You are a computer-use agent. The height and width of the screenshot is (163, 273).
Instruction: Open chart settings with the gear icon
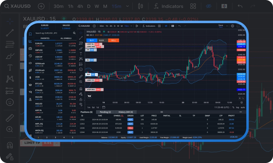(x=232, y=26)
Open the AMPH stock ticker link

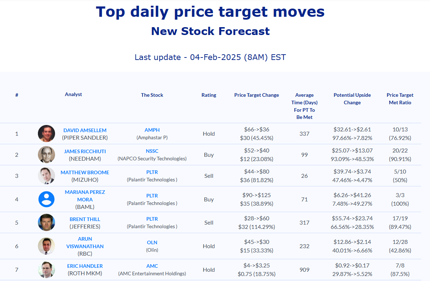point(152,130)
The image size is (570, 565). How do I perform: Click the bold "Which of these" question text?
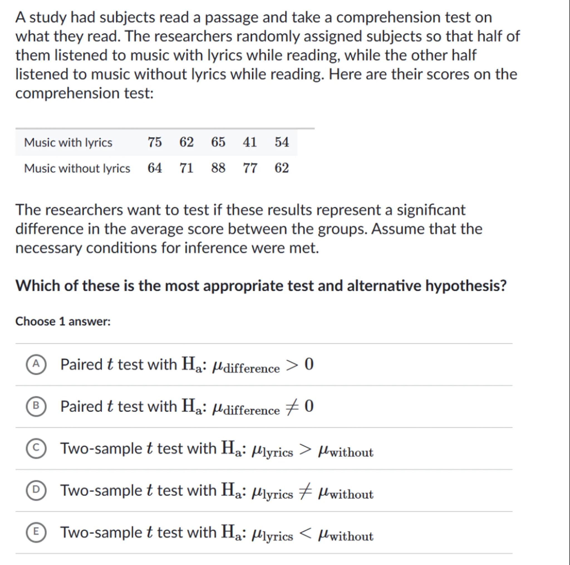261,286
=-=-=-=-=
_Goal of the exercise_. Every line of the listing above is to be repeated exactly, with its pictures left out.

_Solution for this task_.
You are a computer-use agent. The height and width of the screenshot is (163, 273).
Instruction: Open chart settings with the gear icon
(x=232, y=26)
Open the AMPH stock ticker link

point(152,130)
The image size is (570, 565). How do I perform: Click the bold "Which of these" question text?
261,286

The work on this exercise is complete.